A Brief History of Terrestrial Invertebrate Research at Masaryk University
A Brief History of Terrestrial Invertebrate Research at Masaryk University
The beginnings of terrestrial invertebrate research at Masaryk University are connected to the foundation of the Department of Zoology and with its founder Jan Zavřel (1879-1946), who was appointed ordinary professor of zoology and director of the Department of Zoology in 1920. His main interest became the dipteran families Chironomidae and Ceratopogonidae, but due to the predominantly aquatic nature of their larvae he was more involved with freshwater habitats.
Also the first assistant employed at the Department, Vladimír Teyrovský (1898-1980), was an entomologist focusing on insect groups associated with aquatic habitats, namely Gerromorpha (Heteroptera) and Odonata. He was later appointed Professor of Zoology.
Professor Sergej Hrabě (1899-1984), was appointed as the new department head after World War II. His habilitation thesis was on the anatomy of enchytraeids, but he devoted most of his career to aquatic oligochaetous annelids.
Stanislav Obr (1913-2005), a student of Jan Zavřel, was an entomologist specializing in terrestrial Psocoptera as well as in aquatic Trichoptera. He became associated professor in 1954 and full professor in 1966, heading the Department from 1959 to 1971. Thanks to him, individual zoological fields started to differentiate within the Department.
Božena Folkmanová (1903-1960) was a respected specialist in centipedes.

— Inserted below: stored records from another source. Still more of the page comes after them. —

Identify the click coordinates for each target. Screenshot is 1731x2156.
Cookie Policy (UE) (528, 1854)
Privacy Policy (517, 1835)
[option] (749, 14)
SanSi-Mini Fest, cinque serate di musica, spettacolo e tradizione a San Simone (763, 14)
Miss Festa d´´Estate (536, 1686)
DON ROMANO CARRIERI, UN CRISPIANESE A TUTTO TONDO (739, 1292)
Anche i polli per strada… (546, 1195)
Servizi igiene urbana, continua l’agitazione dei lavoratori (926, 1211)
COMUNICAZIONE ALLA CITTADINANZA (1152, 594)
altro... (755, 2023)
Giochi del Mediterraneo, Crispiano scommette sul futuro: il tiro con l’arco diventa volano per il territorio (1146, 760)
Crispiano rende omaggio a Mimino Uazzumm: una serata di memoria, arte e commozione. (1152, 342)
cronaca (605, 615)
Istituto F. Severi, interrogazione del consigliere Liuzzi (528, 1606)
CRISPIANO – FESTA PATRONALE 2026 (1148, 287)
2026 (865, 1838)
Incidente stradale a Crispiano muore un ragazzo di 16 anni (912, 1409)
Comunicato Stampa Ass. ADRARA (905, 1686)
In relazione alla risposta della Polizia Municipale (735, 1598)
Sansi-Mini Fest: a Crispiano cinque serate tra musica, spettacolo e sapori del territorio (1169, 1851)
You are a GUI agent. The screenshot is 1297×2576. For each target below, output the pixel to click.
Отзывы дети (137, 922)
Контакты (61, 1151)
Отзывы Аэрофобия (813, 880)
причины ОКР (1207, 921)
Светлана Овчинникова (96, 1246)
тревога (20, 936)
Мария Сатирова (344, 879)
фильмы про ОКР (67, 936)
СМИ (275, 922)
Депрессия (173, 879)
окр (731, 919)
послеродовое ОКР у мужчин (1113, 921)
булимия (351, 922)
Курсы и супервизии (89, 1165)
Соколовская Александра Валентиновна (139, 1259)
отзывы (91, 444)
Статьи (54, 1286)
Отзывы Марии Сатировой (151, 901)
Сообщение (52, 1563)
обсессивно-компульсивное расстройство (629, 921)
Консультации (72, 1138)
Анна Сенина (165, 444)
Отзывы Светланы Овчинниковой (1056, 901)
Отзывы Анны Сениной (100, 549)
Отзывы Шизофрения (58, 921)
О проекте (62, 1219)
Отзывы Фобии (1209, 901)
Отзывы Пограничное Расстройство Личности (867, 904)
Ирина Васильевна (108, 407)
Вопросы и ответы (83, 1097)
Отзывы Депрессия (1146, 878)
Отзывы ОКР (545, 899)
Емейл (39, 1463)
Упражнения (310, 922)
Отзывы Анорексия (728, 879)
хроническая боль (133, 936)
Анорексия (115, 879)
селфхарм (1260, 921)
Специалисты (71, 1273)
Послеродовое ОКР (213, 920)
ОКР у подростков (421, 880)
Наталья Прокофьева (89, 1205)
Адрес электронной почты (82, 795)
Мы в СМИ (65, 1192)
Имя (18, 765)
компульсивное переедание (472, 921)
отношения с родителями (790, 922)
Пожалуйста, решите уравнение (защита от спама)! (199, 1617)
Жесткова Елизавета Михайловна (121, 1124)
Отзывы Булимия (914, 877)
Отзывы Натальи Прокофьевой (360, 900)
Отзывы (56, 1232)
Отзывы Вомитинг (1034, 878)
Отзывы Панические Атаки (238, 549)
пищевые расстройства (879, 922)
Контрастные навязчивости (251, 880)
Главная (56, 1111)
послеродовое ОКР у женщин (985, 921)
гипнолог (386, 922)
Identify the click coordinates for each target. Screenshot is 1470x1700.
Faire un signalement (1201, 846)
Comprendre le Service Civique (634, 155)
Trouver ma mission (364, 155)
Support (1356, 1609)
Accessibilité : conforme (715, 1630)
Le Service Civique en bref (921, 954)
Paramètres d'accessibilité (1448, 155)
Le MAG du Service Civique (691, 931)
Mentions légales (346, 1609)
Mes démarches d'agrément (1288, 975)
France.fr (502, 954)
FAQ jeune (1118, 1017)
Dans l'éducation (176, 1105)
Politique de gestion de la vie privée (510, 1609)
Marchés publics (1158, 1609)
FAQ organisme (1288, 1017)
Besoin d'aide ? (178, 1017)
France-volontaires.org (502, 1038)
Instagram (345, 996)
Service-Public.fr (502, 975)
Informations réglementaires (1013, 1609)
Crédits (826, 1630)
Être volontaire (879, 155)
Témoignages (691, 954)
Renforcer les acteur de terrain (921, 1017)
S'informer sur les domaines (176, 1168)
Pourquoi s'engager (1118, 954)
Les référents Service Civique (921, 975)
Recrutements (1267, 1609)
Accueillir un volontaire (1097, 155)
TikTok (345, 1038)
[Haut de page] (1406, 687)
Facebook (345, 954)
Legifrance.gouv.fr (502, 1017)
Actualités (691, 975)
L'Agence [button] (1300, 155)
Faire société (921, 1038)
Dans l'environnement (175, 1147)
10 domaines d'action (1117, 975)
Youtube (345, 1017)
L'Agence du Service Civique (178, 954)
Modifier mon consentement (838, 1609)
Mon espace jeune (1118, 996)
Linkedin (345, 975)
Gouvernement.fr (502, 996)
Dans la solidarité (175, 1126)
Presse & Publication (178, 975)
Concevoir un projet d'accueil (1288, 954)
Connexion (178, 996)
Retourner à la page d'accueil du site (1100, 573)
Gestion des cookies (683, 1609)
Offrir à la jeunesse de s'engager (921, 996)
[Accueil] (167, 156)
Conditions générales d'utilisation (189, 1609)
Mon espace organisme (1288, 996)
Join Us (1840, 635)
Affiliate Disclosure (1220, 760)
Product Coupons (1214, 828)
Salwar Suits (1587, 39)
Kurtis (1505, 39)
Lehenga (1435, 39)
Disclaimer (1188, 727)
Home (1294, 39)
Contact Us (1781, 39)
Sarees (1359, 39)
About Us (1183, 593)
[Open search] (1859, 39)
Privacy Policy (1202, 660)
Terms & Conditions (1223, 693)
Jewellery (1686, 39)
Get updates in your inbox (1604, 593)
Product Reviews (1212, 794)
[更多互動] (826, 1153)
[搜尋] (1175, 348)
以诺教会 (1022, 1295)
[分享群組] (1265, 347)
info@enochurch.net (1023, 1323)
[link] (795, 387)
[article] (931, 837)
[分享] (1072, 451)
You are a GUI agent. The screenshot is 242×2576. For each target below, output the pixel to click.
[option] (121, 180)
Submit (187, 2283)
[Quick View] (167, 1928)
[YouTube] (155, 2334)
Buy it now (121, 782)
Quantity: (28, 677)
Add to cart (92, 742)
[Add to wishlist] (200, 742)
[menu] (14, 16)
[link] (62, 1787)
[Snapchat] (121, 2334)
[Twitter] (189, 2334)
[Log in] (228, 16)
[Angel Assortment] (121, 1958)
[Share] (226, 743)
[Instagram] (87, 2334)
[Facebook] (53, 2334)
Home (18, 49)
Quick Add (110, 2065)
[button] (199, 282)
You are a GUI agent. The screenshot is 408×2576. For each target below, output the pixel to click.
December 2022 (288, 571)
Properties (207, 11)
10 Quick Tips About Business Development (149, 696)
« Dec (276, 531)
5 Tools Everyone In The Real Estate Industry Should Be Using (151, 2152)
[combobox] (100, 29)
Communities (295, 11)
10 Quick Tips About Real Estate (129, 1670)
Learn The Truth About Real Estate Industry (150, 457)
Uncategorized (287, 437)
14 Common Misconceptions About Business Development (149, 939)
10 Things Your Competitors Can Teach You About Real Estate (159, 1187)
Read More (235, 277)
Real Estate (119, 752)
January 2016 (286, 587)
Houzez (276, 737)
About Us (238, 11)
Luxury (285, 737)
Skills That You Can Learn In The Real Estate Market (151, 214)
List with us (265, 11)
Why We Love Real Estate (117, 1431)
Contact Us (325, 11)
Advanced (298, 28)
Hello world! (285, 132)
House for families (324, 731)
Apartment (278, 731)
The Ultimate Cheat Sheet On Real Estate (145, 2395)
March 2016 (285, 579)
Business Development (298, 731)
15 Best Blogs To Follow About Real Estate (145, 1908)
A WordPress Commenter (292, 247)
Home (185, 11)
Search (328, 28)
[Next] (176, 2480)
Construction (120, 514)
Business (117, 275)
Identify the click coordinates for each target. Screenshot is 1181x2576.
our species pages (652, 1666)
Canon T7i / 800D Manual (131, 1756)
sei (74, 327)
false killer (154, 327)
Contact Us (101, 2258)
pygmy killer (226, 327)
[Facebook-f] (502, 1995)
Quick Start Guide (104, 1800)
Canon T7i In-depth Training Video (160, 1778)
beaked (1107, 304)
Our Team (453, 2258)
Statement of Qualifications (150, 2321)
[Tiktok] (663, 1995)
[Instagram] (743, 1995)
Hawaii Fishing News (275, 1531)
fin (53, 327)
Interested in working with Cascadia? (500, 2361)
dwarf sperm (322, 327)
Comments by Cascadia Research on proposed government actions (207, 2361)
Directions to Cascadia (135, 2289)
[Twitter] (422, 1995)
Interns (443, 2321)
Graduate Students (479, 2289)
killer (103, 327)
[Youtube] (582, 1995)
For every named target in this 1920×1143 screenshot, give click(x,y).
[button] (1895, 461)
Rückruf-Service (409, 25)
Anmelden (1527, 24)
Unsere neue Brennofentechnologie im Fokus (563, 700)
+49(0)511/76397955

She joined the Department of Zoology in 1945, just after the end of World War II. On the basis of her habilitation thesis on Chilopoda, she was appointed associate professor in 1955, one of the first female professors at the Faculty.
Rudolf Rozkošný (*1938) joined the Department as an assistant in 1960 and became a renowned expert in Diptera conducting pioneering work on aquatic dipteran larvae, and on the taxonomy of several families of Brachycera, in particular Sciomyzidae and Stratiomyiidae. He was appointed professor of entomology in 1984. In 1997 he became head of the Department of Zoology and Ecology. In 2010 he became an honorary member of the Czech Entomological Society.
Associate professor Jaromír Vaňhara (*1947), joined the Department in 1996. In 1999 he was appointed full professor. His scientific interest has been the community ecology of Brachycera, but also the ecology and taxonomy of mosquitoes (Culicidae). Having an interest in several brachyceran families, he has devoted the last part of his career to the phylogeny, biosystematics, and ecology of Tachinidae.
In the second half of the 1990s Rudolf Rozkošný and Jaromír Vaňhara compiled a comprehensive inventory of terrestrial invertebrates of the UNESCO Pálava Biosphere Reserve within its enlarged borders (the current Lower Moravia Biosphere Reserve), a major biodiversity hotspot in the country. This involved coordinating a large number of co-authors – specialists on individual taxonomic groups. Both Rudolf Rozkošný and Jaromír Vaňhara have now reached retirement age but continue to pursue taxonomic studies on their groups of interest.
The long tradition of research on Diptera is being continued by Andrea Tóthová (*1979). She was instrumental in setting up a molecular laboratory for the phylogenetic study of invertebrates at the Department and has participated in many studies on various groups of nematoceran and brachyceran dipterans, having a position as a research fellow.
Studies in entomology are further continued by Igor Malenovský (*1978), a specialist in Hemiptera – Auchenorrhyncha and Psylloidea. A graduate of our university, he joined the Department in 2014 after several years of employment at the Moravian Museum in Brno.
Jiří Schlaghamerský (*1964) joined the Department in autumn 1999. He had previously received training in soil biology, specializing on the annelid family Enchytraeidae, and in environmental protection. Thus, in addition to continuing work on the ecology of saproxylic insects, he took over and developed the teaching of soil biology (which had had some, albeit interrupted, tradition at the Department) and has been devoting the greater proportion of his own research time to soil-living annelids. He has also been entrusted with delivering lectures on nature conservation, invertebrate systematics and (for several years) environmental protection. In 2014 he was appointed associate professor.
Stano Pekár (*1970) joined the Department in 2000 and was appointed associate professor in 2003 and full professor in 2012. Since 2015 he has been the head of the research group. Having specialized in the ecology and behaviour of spiders, he established arachnology as a new field of research at our Department. This is also reflected in his teaching, which primarily involves courses on population ecology, arachnology and statistics.